## TASK OBJECTIVE
Your answer must be the exact lines of the listing below that run from the line with "This screenshot has width=2127, height=1736." to the line with "the CLI nav", ends included, and no pictures.

## MATERIAL FOR THIS EXERCISE
* * * * * * * * *

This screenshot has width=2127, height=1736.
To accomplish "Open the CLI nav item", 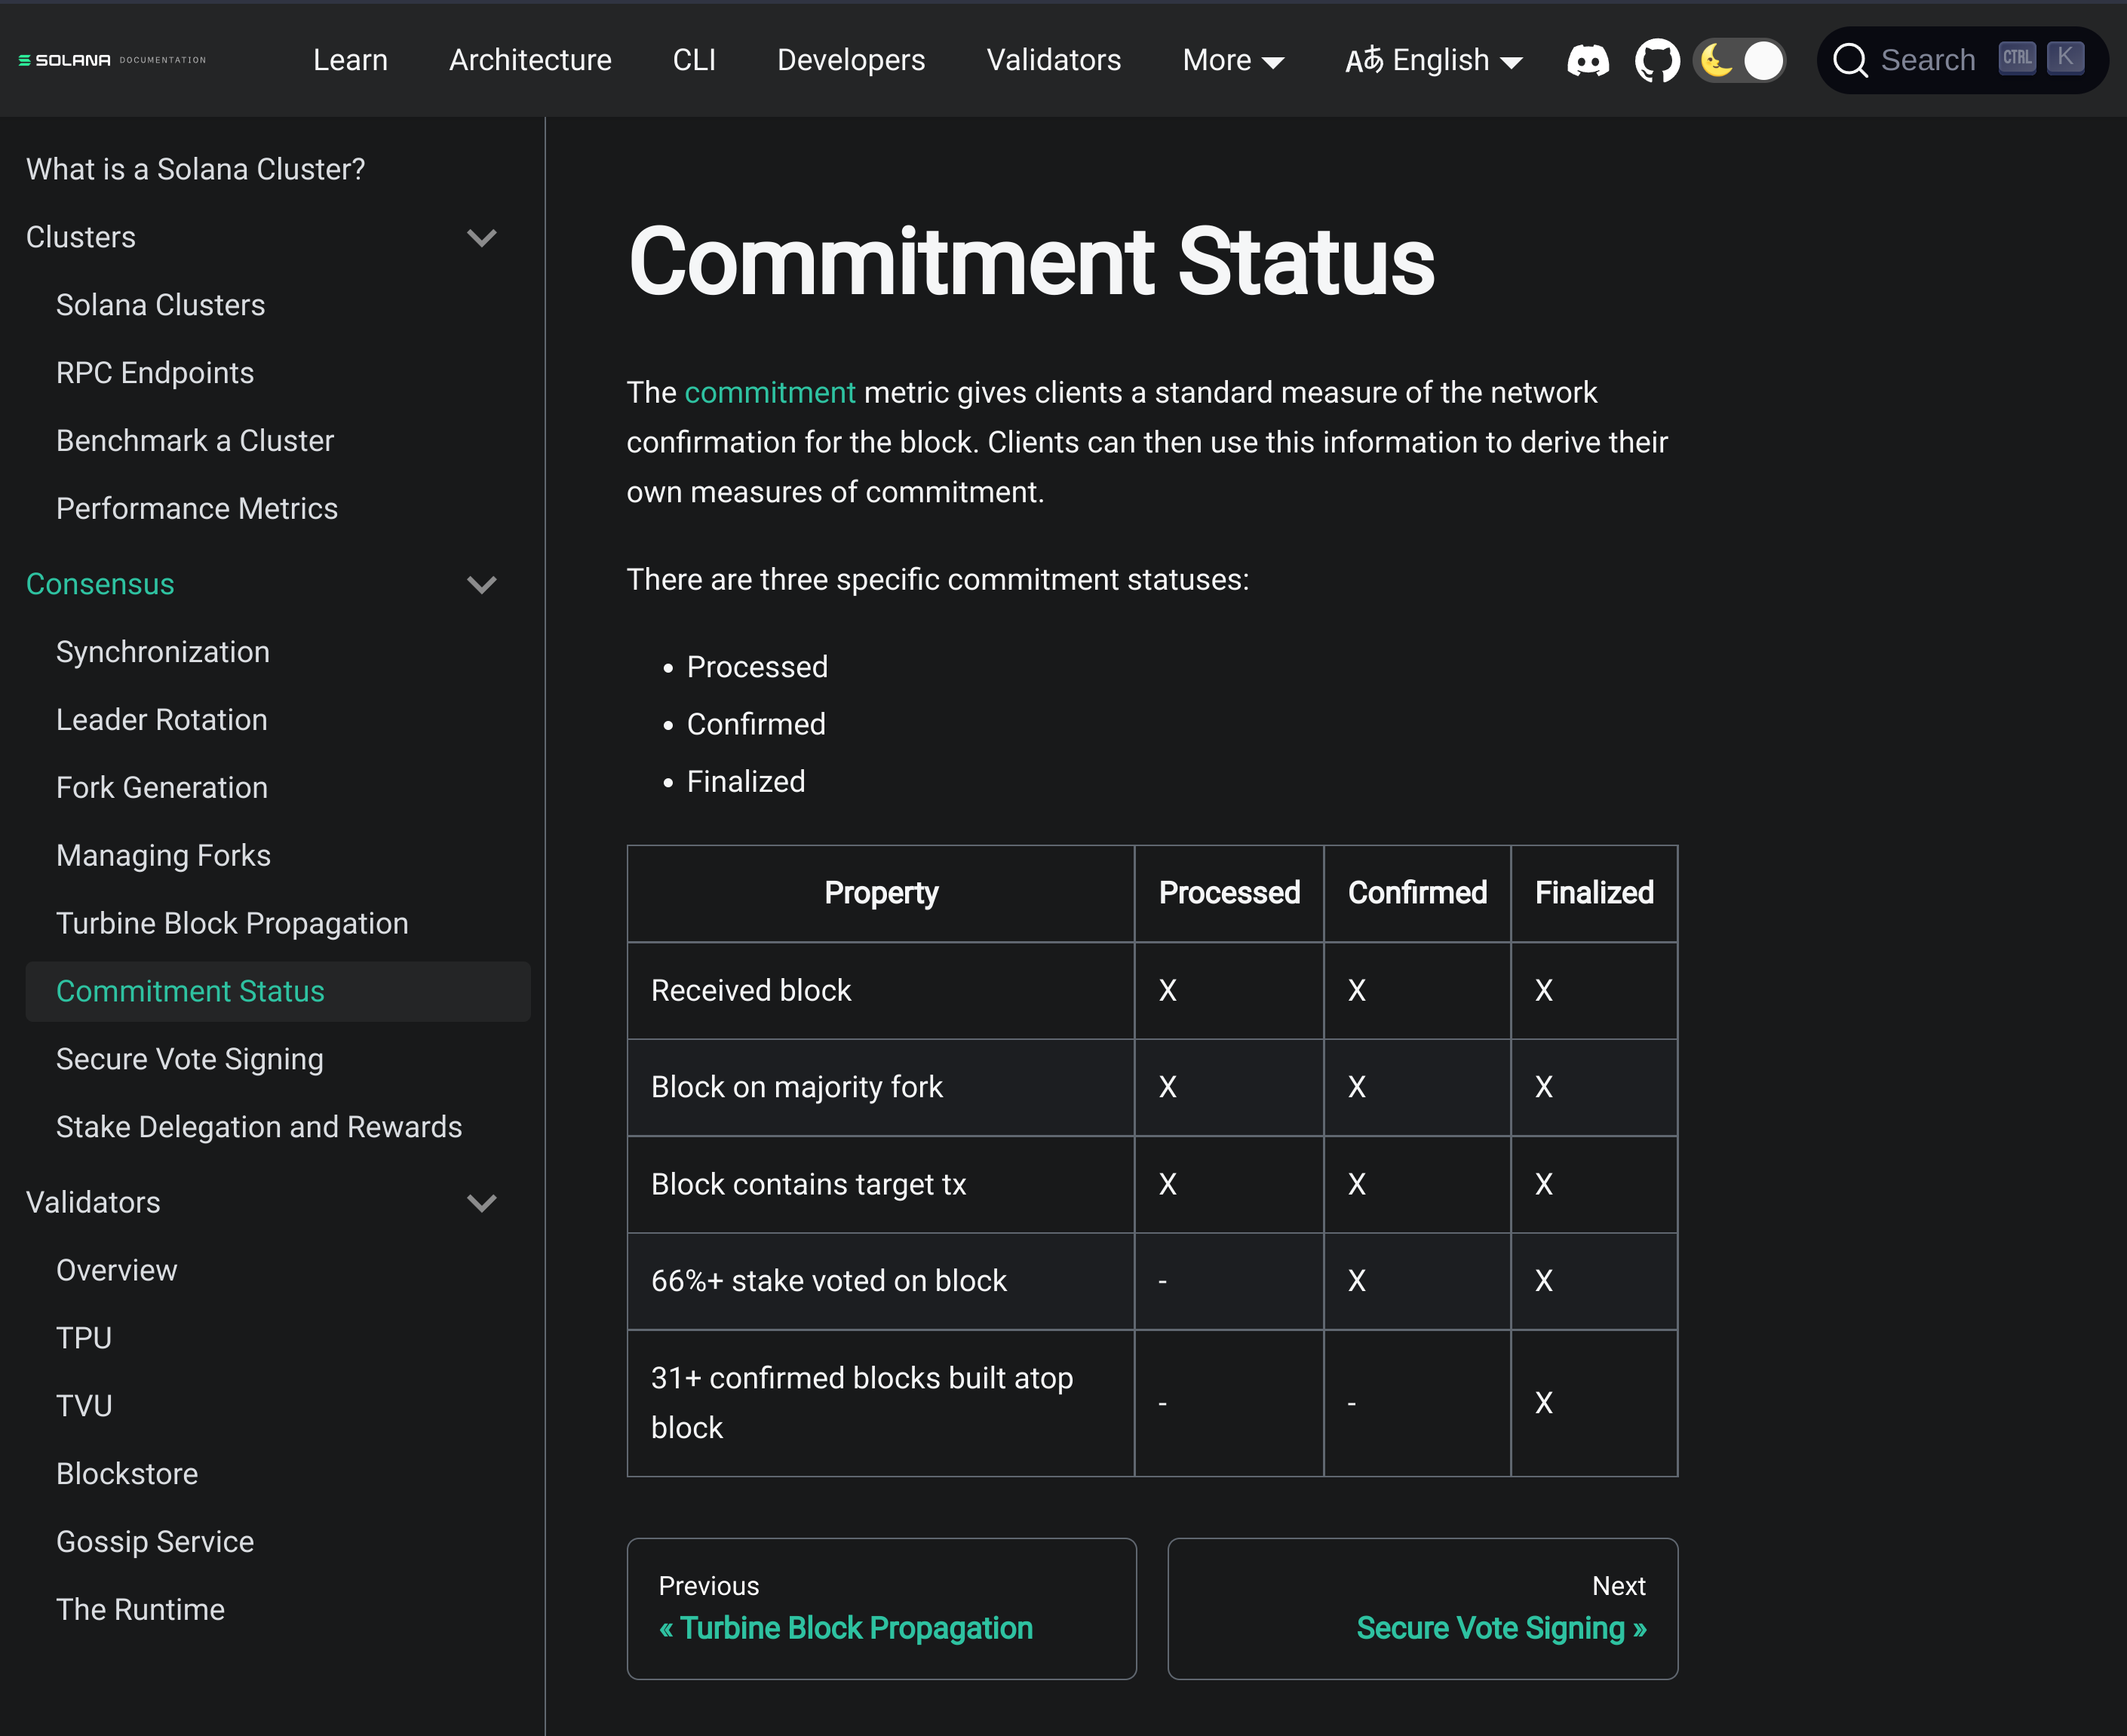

* * * * * * * * *

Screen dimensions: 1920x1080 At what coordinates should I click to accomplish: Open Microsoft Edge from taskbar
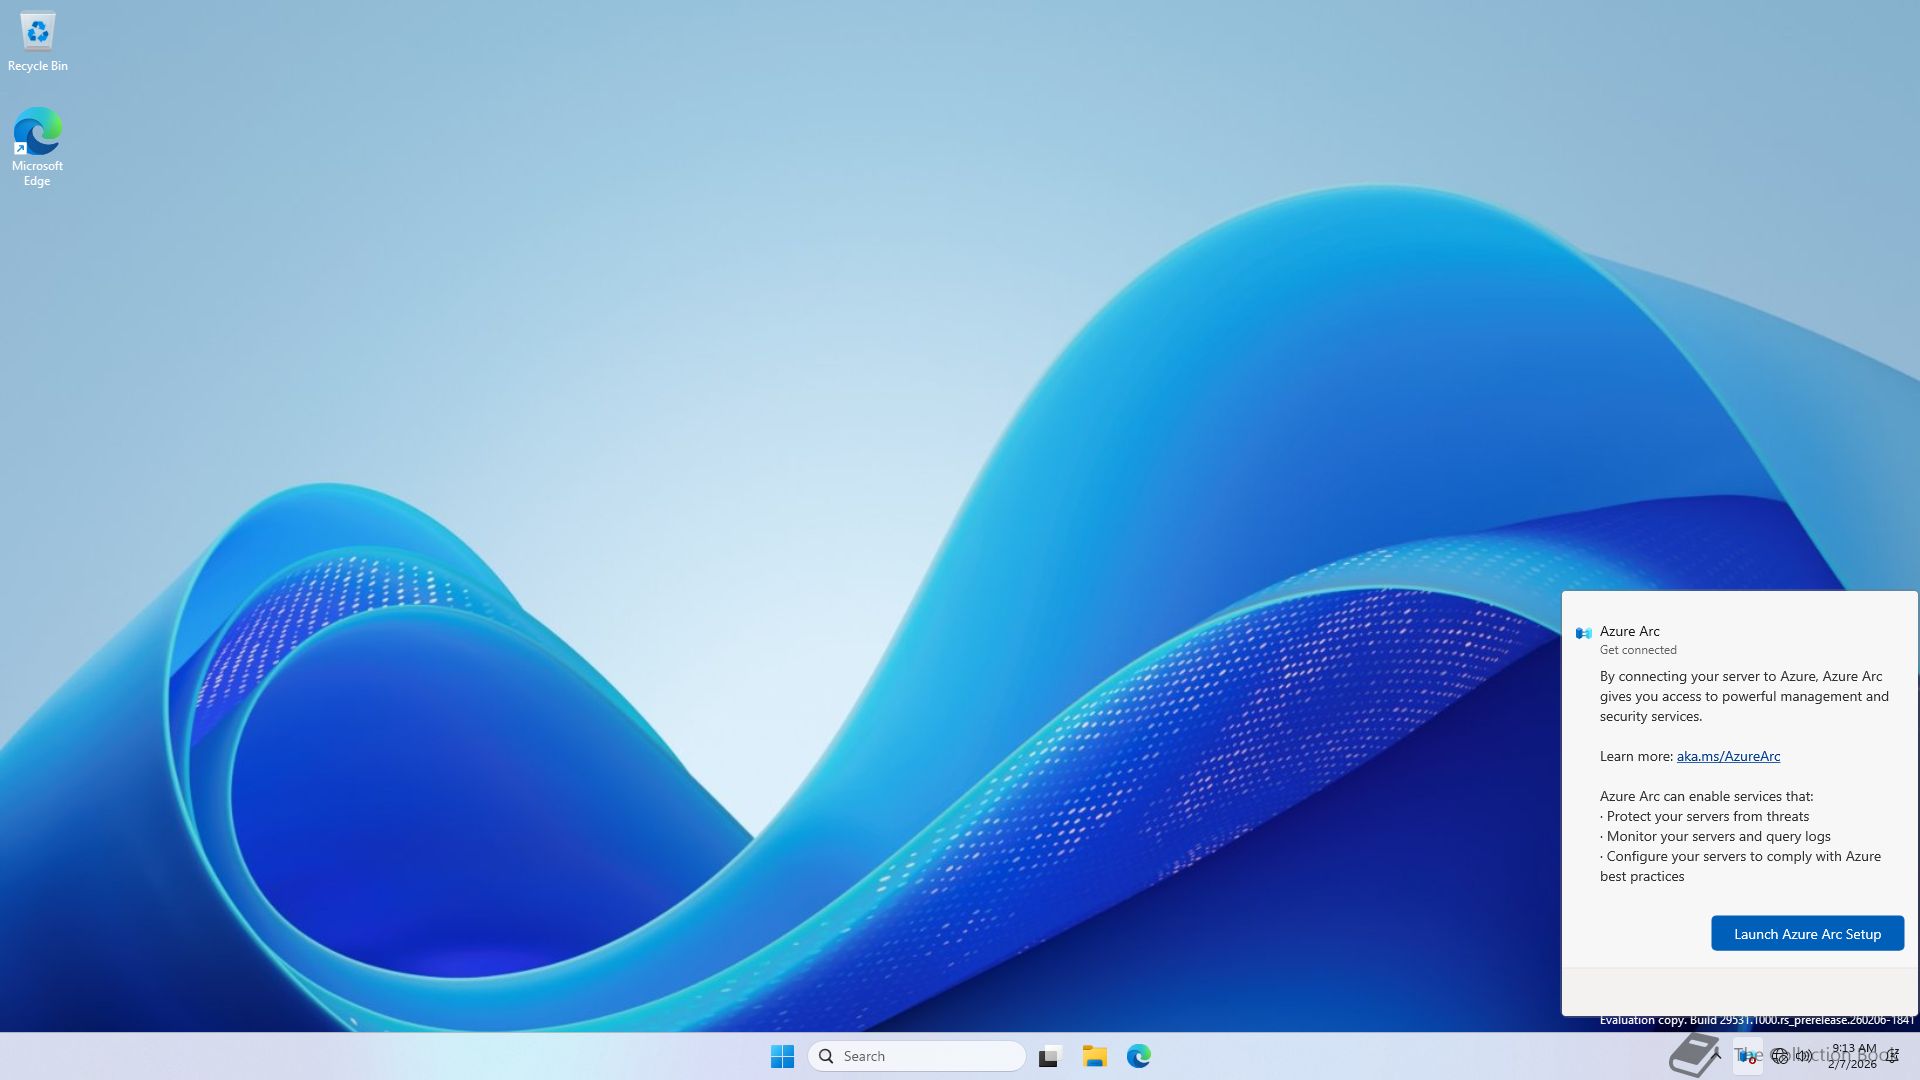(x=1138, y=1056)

* * * * * * * * *

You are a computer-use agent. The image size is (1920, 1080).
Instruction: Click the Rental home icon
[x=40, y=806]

* * * * * * * * *

## WORKED SOLUTION
This screenshot has width=2127, height=1736.
To accomplish "Open the CLI nav item", 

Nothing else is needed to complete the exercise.